In the past two decades, conflict archaeology has become firmly established as a promising field of research, as reflected in publications, symposia, conference sessions and fieldwork projects. It has its origins in the study of battlefields and other conflict-related phenomena in the modern Era, but numerous studies show that this theme, and at least some of its methods, techniques and theories, are also relevant for older historical and even prehistoric periods.
This book presents a series of case-studies on conflict archaeology in ancient Europe, based on the results of both recent fieldwork and a reassessment of older excavations. The chronological framework spans from the Neolithic to Late Antiquity, and the geographical scope from Iberia to Scandinavia.

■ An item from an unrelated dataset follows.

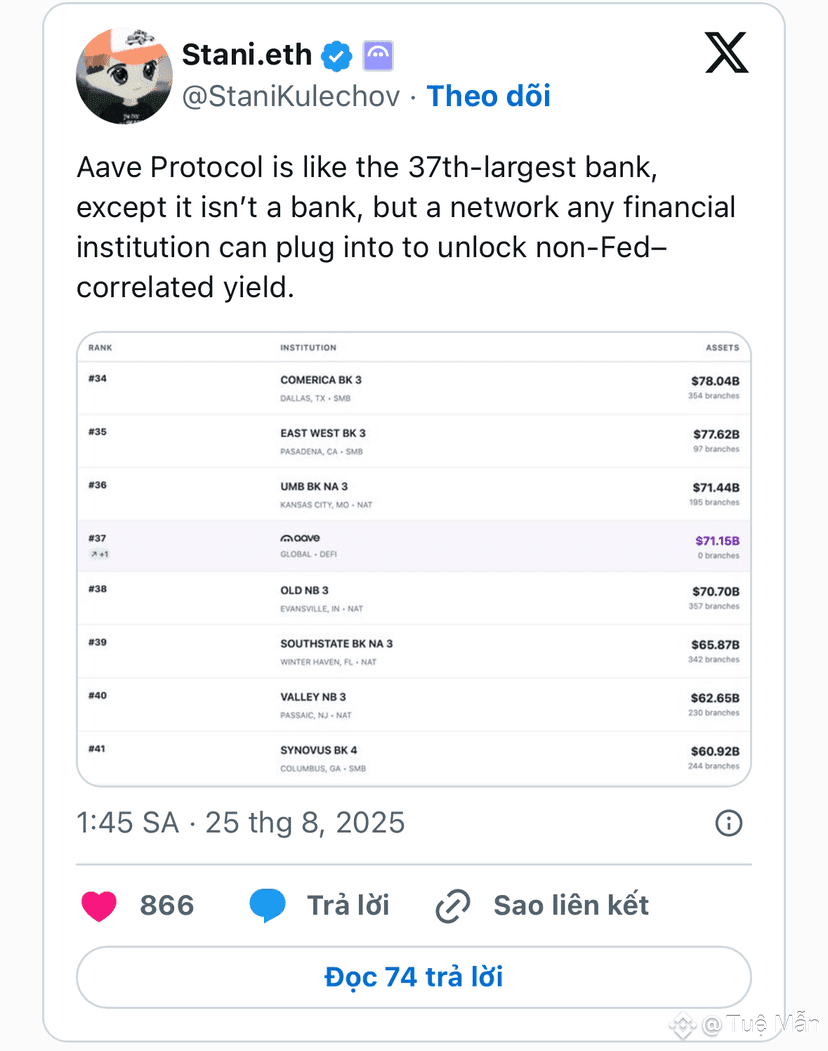Image resolution: width=828 pixels, height=1051 pixels.
Task: Click the aave logo row in table
Action: [414, 546]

Along key battlefields such as the Tollense Valley, Baecula, Alesia, Kalkriese and Harzhorn, the volume also incorporates many other sources of evidence that can be directly related to past conflict scenarios, including defensive works, military camps, battle-related ritual deposits, and symbolic representations of violence in iconography and grave goods. The aim is to explore the material evidence for the study of warfare, and to provide new theoretical and methodological insights into the archaeology of mass violence in ancient Europe and beyond.
About the Author: Manuel Fernández-Götz is Reader in Archaeology at the University of Edinburgh, Executive Board Member of the European Association of Archaeologists, and winner of the Philip Leverhulme Prize in Archaeology. His main areas of interest are Iron Age societies in Central and Western Europe, the archaeology of identities and the comparative archaeology of the Roman conquest.
Nico Roymans is full professor of West European archaeology at VU University Amsterdam. His research interests include the social organisation of Late Iron Age societies, the archaeology of Celto-Germanic societies and their integration into the Roman world, ethnicity and ethnogenesis in the Roman Empire and the archaeology of mass violence and genocide.